Friday, October 15, 2010

Who's Plan is it Anyway?


Twenty-Ninth Sunday in Ordinary Time

Homily


It was an ordinary August morning in the Atacama desert when Omar Reygadas said goodbye to his wife Marcella and headed for work. As he left the house, he and his wife were talking about their fourth great-grandchild, who was expected any day now. Marcella had been talking to her son, Omar, Jr., and her daughters, Claudia, Marcella, and Humana, about the party they were going to have at their house after the Baptism.


When Omar arrived at work, he entered the San Esteban mine, as he always did, on a rail car, which descended 1,300 feet into the earth. It was then that he and his 32 co-workers heard a low rumble, like an earthquake. Then the mine lights went out and even the beams on their helmets were obscured by a suffocating cloud of dust. Three hours later, the dust settled and Omar realized the roof of the mine had collapsed on top of them.


The party, his expectant daughter, and everything he had planned...all had been momentarily shaken. He was not, it now appeared, really in control.


It was an ordinary August day and Dr. Mehmet Oz had decided to highlight the importance of colonoscopies on his TV show. So he decided to undergo the procedure with the cameras rolling in order to show that this life saving-test, while uncomfortable in s several ways, was really not as bad as most people imagined. He was in excellent health, exercised and ate a consistently healthy diet, and had no family history of colon cancer. Seemed like a piece of cake.


But then, in the middle of the procedure, with camera rolling, he was told they had found a polyp and then a second. And a few days later he was told that while the polyps were no longer dangerous, they were the type would most definitely turn to cancer....the kind that kills. And for the first time, this successful TV doctor, the picture of health, found out he could get cancer and die. The cameras caught the shocked look on his usually confident face, and the audio picked up the quake in his voice as he called his wife with the news, followed by a quick "we'll talk about this when I get home.” His plans of fame, health and perfect control...all his plans, had been momentarily shaken. He was not, it seemed, really in control.


It was an ordinary June day in the town of Stuart, although it could have been Worcester just as easily. Tim and Beth were waiting for Sarah, who at fourteen was coming home from the movies with her two friends. Her best friend’s uncle Ted went to pick them up in his Cadillac and they piled into the back seat and chatted and screamed and laughed as only fourteen year old friends can do. That is until Stephen, drunk and sixteen years old, ran that stop sign and Jennifer died.
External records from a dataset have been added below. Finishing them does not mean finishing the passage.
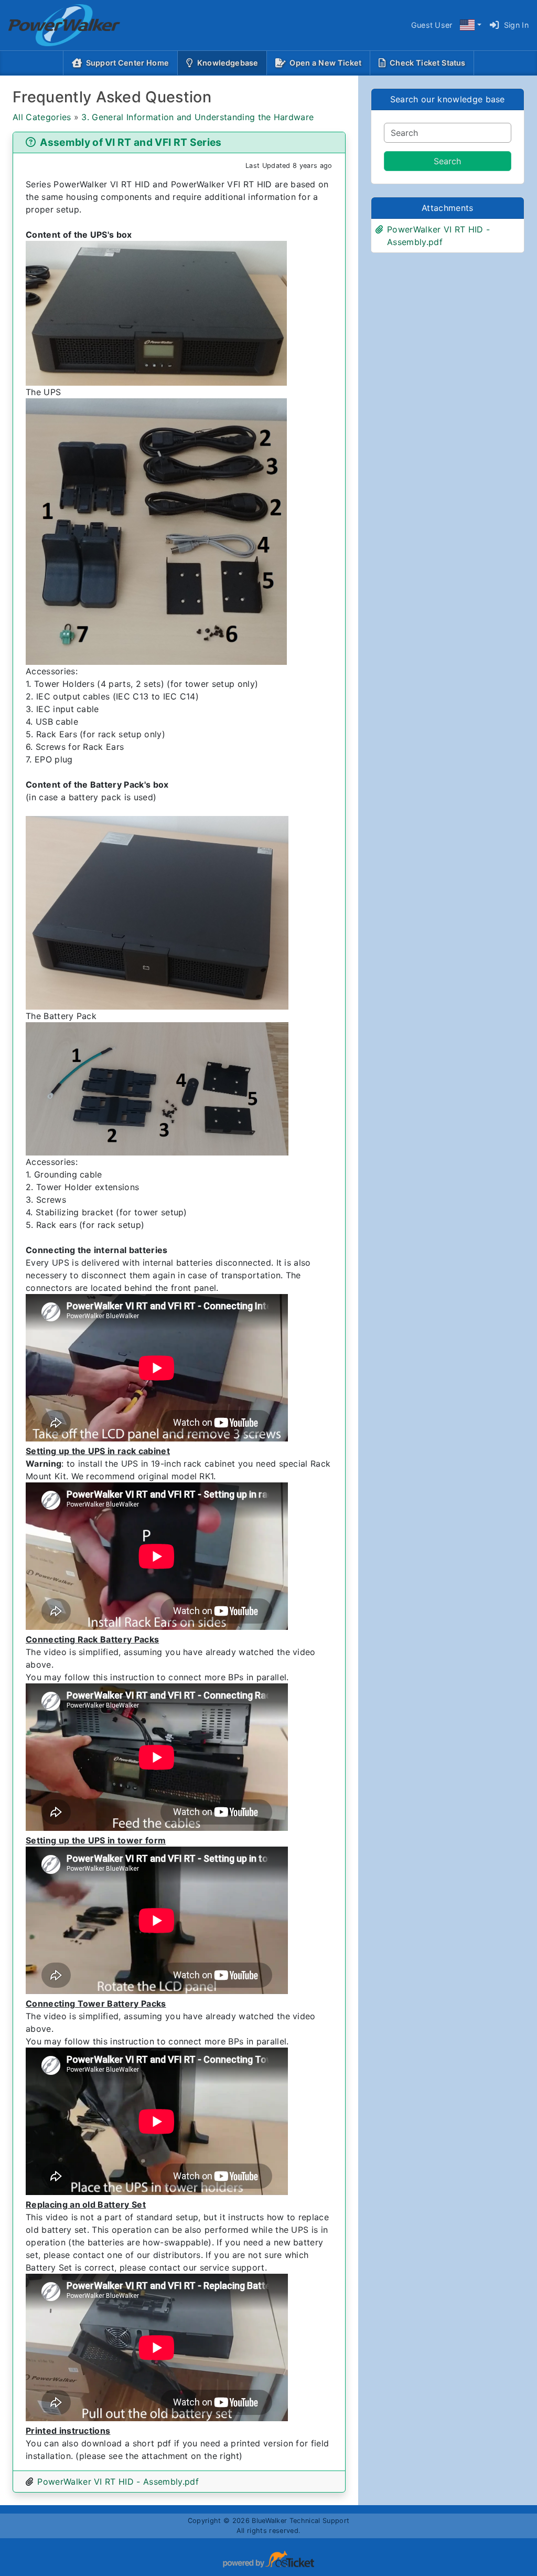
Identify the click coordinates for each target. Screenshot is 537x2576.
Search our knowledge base (447, 99)
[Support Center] (56, 25)
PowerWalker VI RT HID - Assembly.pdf (118, 2481)
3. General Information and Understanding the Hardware (197, 117)
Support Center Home (127, 62)
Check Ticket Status (427, 62)
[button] (470, 25)
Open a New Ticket (325, 62)
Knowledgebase (229, 62)
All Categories (42, 117)
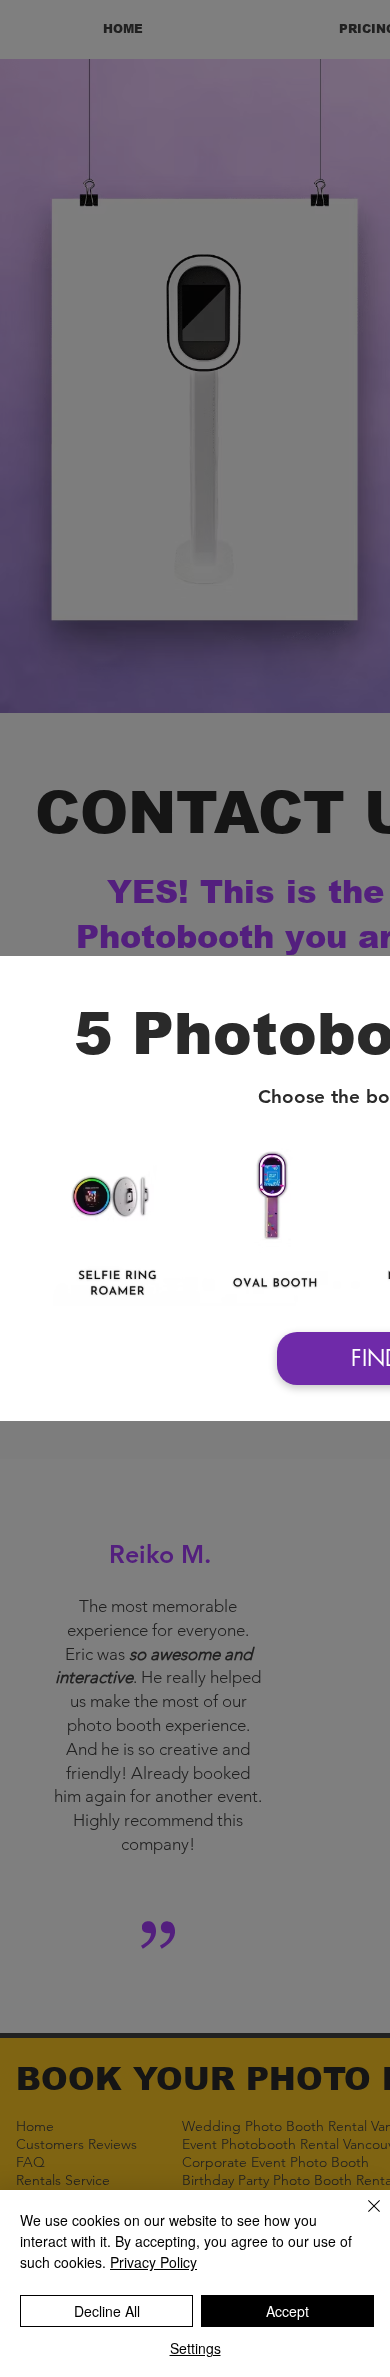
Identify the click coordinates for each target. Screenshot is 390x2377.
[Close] (362, 2218)
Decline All (107, 2311)
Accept (287, 2311)
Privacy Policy (153, 2262)
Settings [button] (195, 2348)
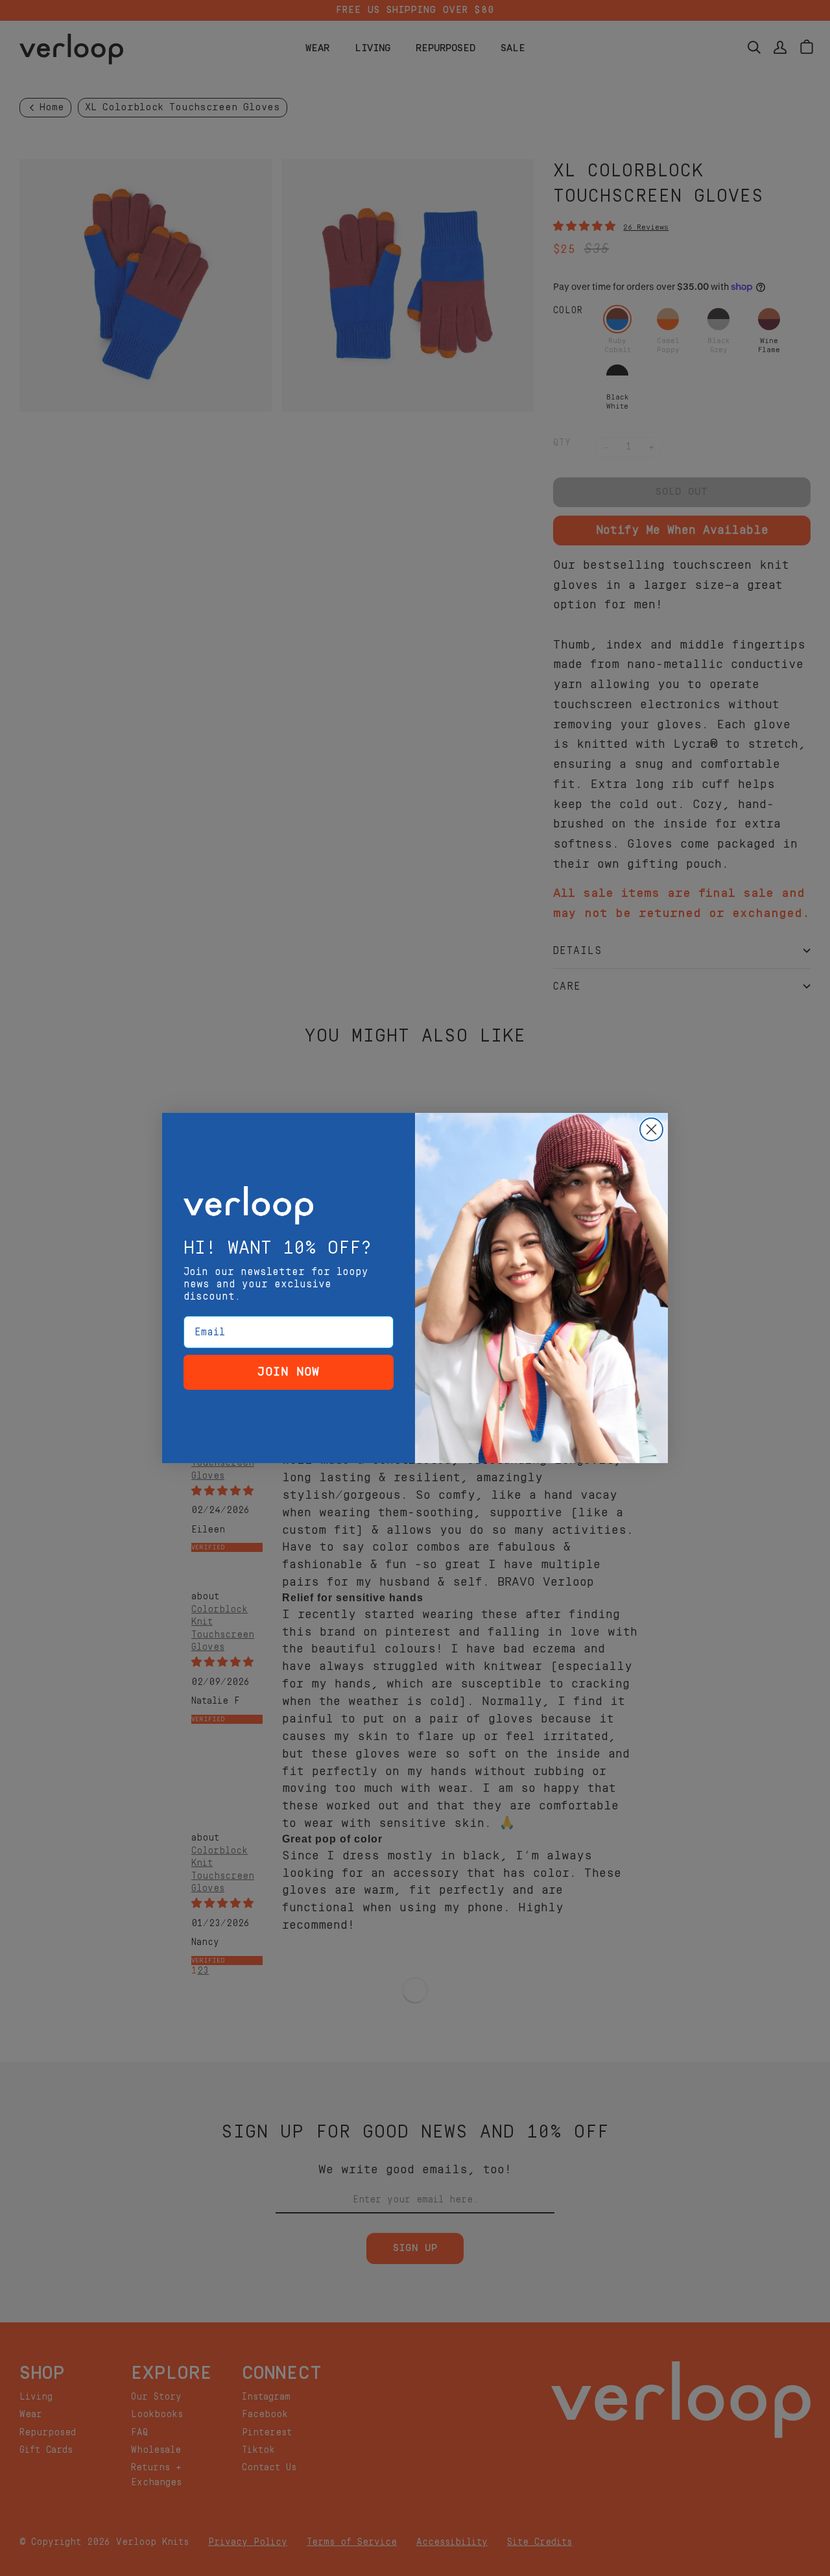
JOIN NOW (288, 1372)
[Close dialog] (651, 1129)
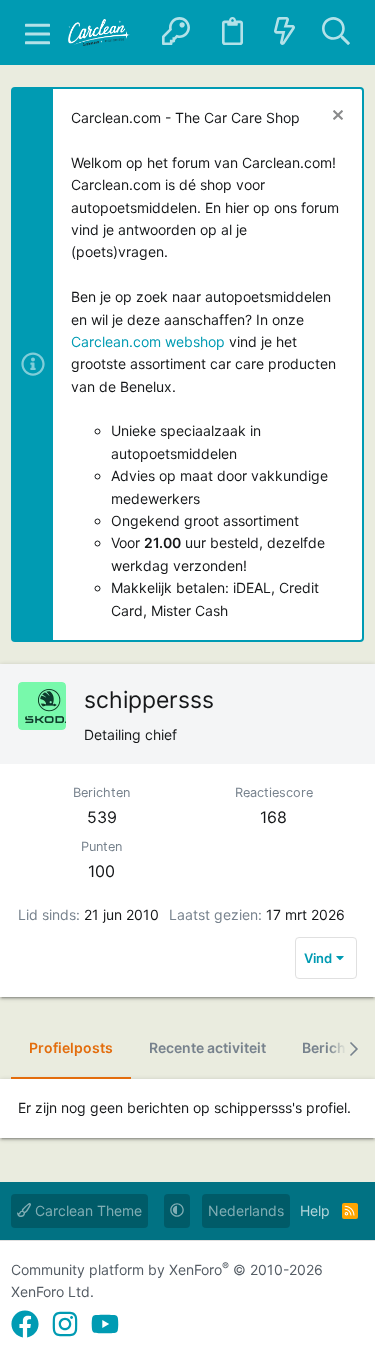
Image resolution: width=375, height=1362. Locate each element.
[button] (37, 33)
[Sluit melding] (335, 117)
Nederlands (246, 1210)
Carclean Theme (86, 1210)
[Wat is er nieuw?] (284, 32)
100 (101, 871)
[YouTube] (105, 1324)
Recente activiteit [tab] (207, 1047)
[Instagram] (65, 1324)
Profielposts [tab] (71, 1047)
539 (102, 817)
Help (315, 1210)
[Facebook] (25, 1324)
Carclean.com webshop (148, 341)
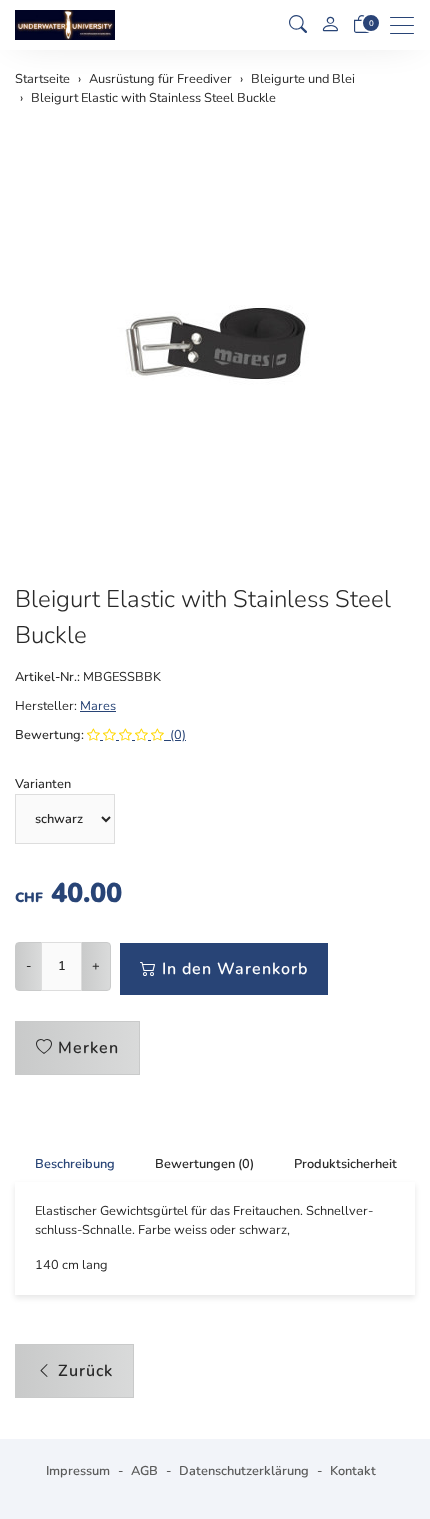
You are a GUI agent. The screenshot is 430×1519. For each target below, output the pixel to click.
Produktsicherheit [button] (345, 1164)
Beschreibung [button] (75, 1164)
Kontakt (353, 1471)
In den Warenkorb (235, 969)
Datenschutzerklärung (244, 1471)
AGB (144, 1471)
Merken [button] (88, 1048)
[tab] (65, 1164)
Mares (98, 706)
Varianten (43, 784)
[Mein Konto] (330, 25)
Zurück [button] (85, 1371)
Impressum (78, 1471)
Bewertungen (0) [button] (204, 1164)
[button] (298, 25)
I cannot imagine what that night did to Tim and Beth. Their dreams of seeing Jennifer graduate, walk down the aisle, hold their grandchild in her arms, and take care of them in their old age...all these dreams disappeared in a moment in the middle of the night. Just like that, it all changed.


It all changed. And it all changes. In the unfathomable will of God.


A God whose wisdom is unknowable, at the same time we know he is all wise. A God whose plan is but gradually unfolded, though always conceived in love. A God whom our little hearts sometimes see as cruel, remote, or even uncaring, but whose unbelievable love for me is the definition of what it means to love.


Which is so hard for me to take. For like a three year old, unwilling to obey, I do my darnedest to see that my will be done, to amass possessions and power as a tribute to my glory, to become all that I want to be and to to fill my life with all I need to have, ever striving to build a life which is a monument to my narcissism.



But then, over and over again, God reminds me, in harsh and sometimes gentle ways, that he is the author, the creator, who made me in love, to be love, to become each day conformed to his cross, to obliterate hate, to rejoice in littleness, and to conquer even death with sacrifice.


Pray

Which is why we pray. To beg God to give us understanding. Of why he put us here and what he wants us to do.


Our is the insistent prayer of Christ in the Garden before his Blessed Passion, sweating blood and crying tears, so often mixed with fear and pain. Father, we beg, take this cup of suffering away from me. But, in the end, not my will, but yours be done.


  • In the good days, the summers of our lives, when the sun seems so bright, the world so beautiful and we’re just much in control: your will be done...
  • And in the fearsome and wintry days, when nothing seems too certain, and each choice fills us with dread: your will be done...

For make no mistake about it, in good times and in bad, God is ever with us. He who died for us, and who will raise up on the last day is ever with us. He who ascended to the Father and sent us out to love others as he loved us is ever with us, even until the end.


Trust in him, then. Pray to him. Confide in him, in tears and in suffering, in joy and in hope. In good times and in bad, pray for his help, the discernment of his will, and a full measure of his love.


For we never know what tomorrow will bring. We only know, that when we are startled by what God has in store, that he who made us in love, will be with us to the end. And in his unfathomable wisdom, will lead us to eternal joy.